Breckenridge has had an indefinite ban on fireworks in place since 2019, however town code permits grounded fireworks from July 3 to July 5, Red, White & Blue Deputy Chief Jay Nelson said. Small, grounded fireworks include sparklers, fountains or cones, snakes, and party poppers.
Any and all fireworks are illegal in the town of Blue River, Nelson said.
Silverthorne prohibits any and all launchable fireworks, but allows sparklers, fountains or cones, snakes, and party poppers, Silverthorne Police Department Spokesperson Kim Jardim and Red, White & Blue said.
Like the rest of Summit County and Colorado, Dillon prohibits any and all launchable fireworks but allows sparklers, fountains or cones, snakes, and party poppers, according to Red, White & Blue.

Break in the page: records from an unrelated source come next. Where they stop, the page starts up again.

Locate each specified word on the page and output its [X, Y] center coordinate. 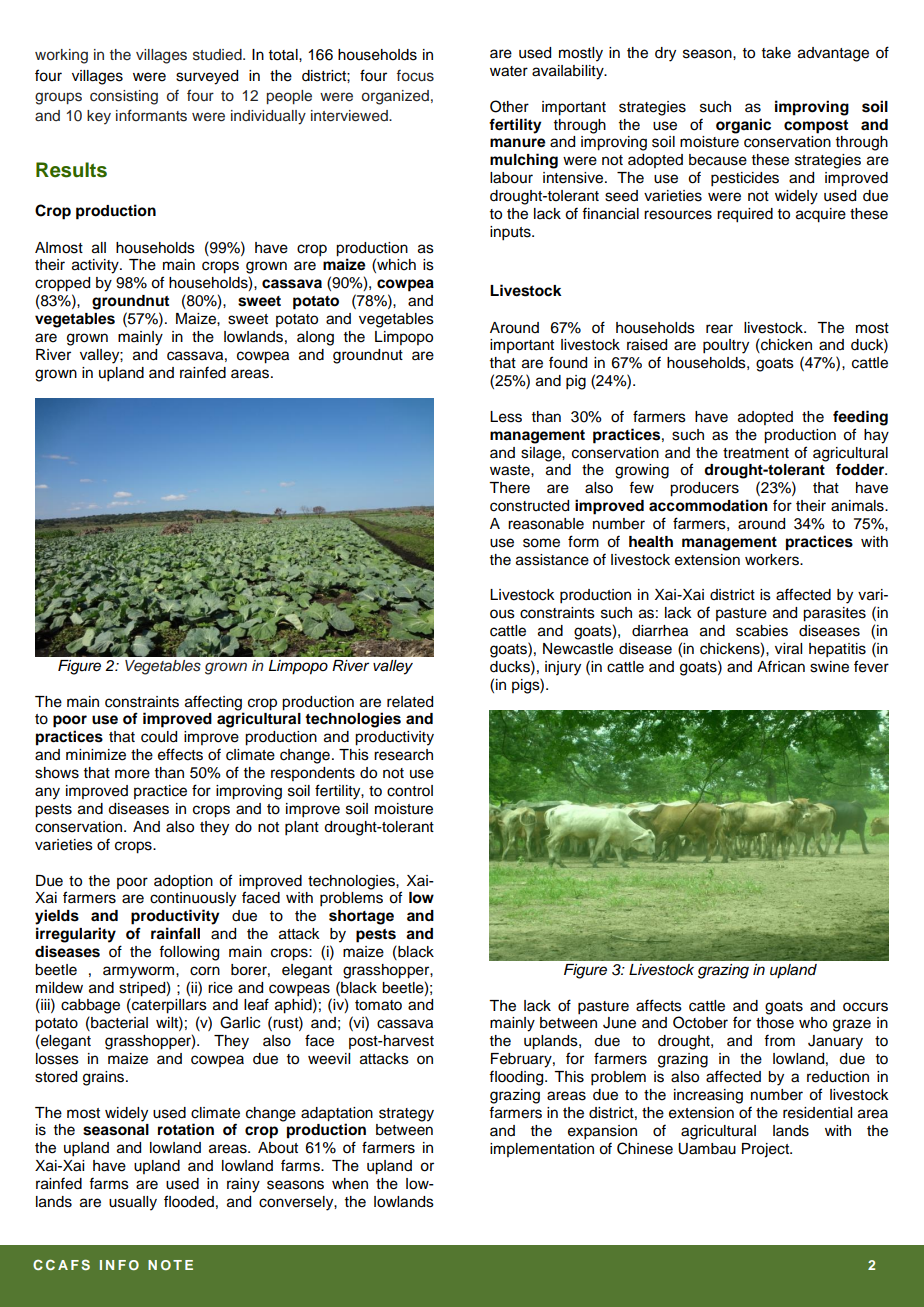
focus [415, 76]
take [776, 53]
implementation [542, 1150]
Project [766, 1150]
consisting [124, 97]
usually [133, 1203]
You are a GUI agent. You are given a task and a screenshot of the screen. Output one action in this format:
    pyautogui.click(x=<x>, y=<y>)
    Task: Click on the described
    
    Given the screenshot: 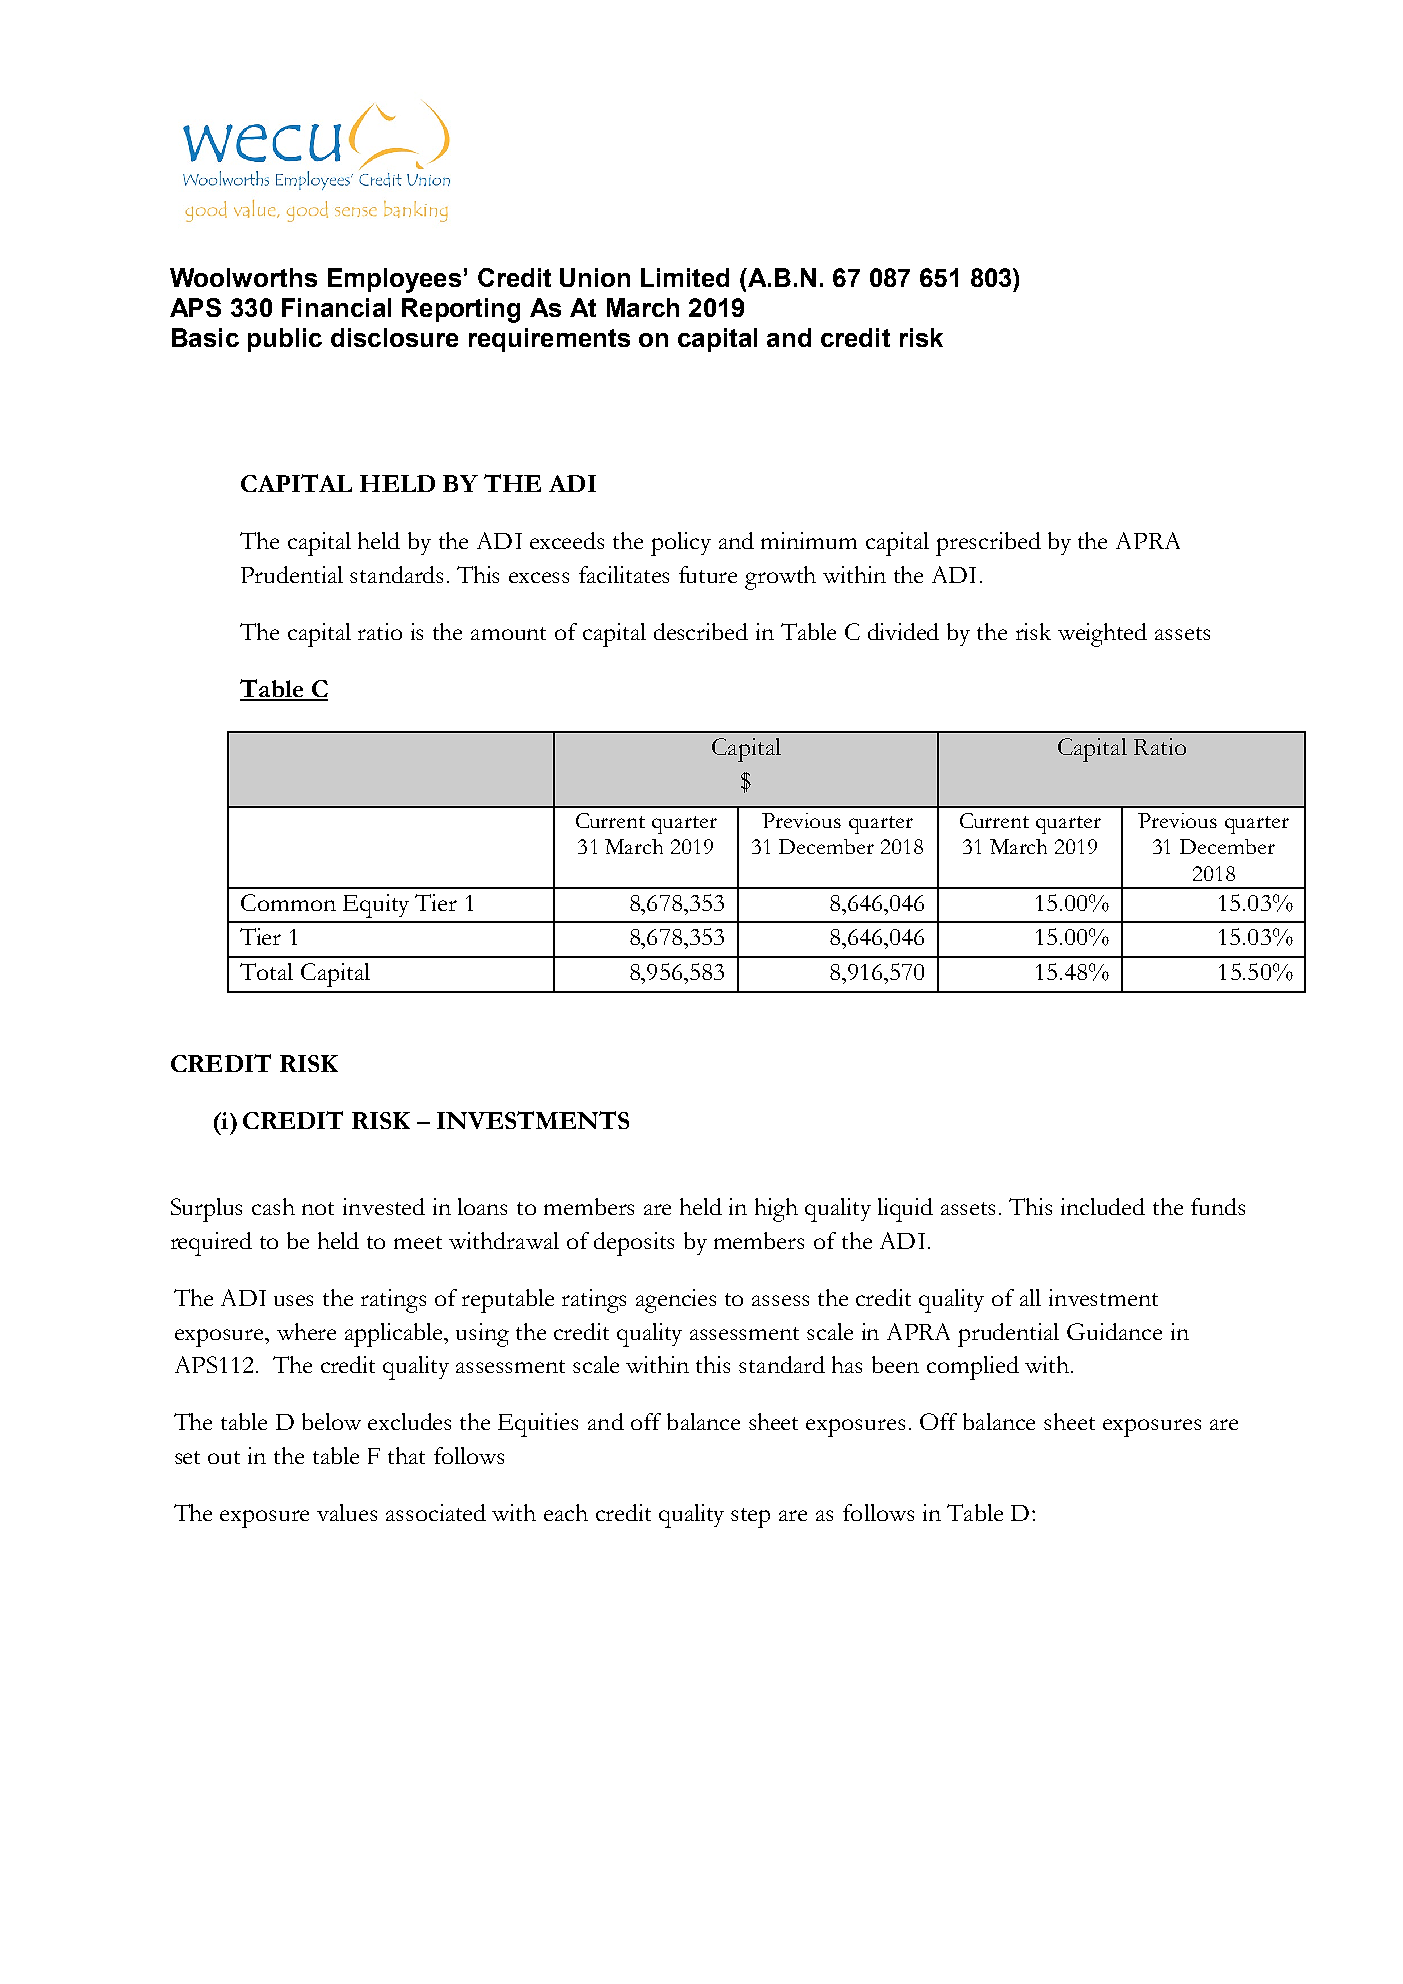 What is the action you would take?
    pyautogui.click(x=701, y=631)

Fireworks are also prohibited in the Dillon Reservoir Recreation Area, unless otherwise permitted by the Dillon Reservoir Recreation Committee, according to town code, and people cannot build or light any fire of any nature within the jurisdictional authority of Dillon, except where town-provided fireplace grills or fire rings exist or by express permit from the town.
Like the rest of Summit County, Frisco prohibits any and all launchable fireworks, but allows sparklers, fountains or cones, snakes, and party poppers, according to Red, White & Blue.

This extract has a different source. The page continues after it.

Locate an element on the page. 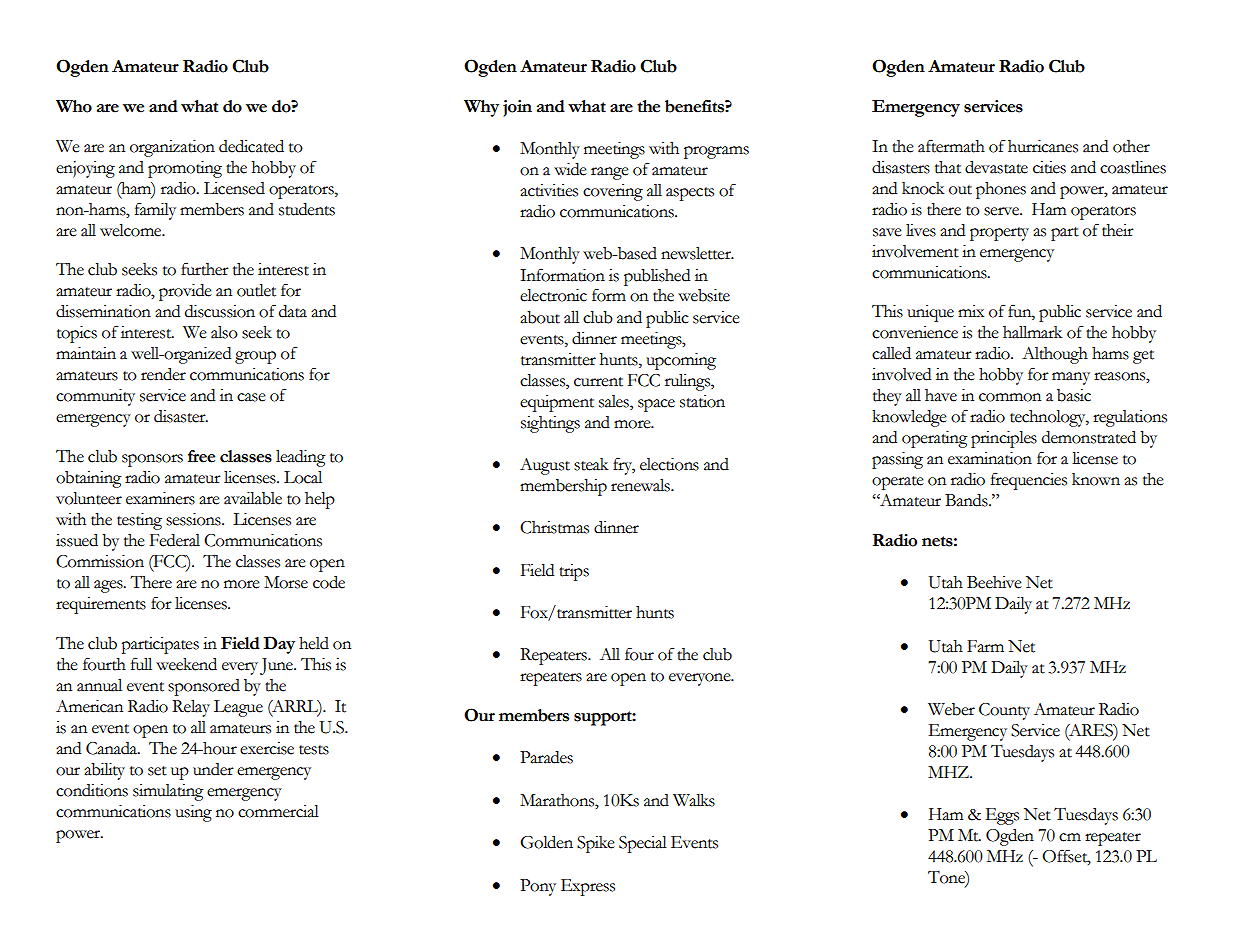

The town of Frisco will not have a fireworks display because the Dillon Reservoir Recreation Committee denied the town’s special event permit. Traffic concerns topped the list of reasons for denying the permit, Frisco Town Spokesperson Vanessa Agee said in May after the the decision was announced, but fire risk also played a part.
Driving under the influence will not be tolerated in Summit County, officials warn
“Every year over the holiday weekend, we respond to crashes that, quite frankly, should have been avoided,” Lipsher said.
Jardim said people should take advantage of Summit Stage buses, which can be used when intoxicated. But if that isn’t an option, people should always assign a designated driver, call a friend or walk, she said. Silverthorne will not tolerate driving under the influence, she said.
Also, she said drivers and travelers are asked to exercise patience as roads and trails will be congested.
“People should anticipate traffic, slow down, and move over for emergency vehicles,” Dillon Police Chief Cale Osborn said. Additionally, “Plan ahead, use public transportation, walk and/or ride a bike.”
Osborn also encouraged Dillon residents to make use of public transportation, and, if cycling, make sure bikes have lights and are clearly visible.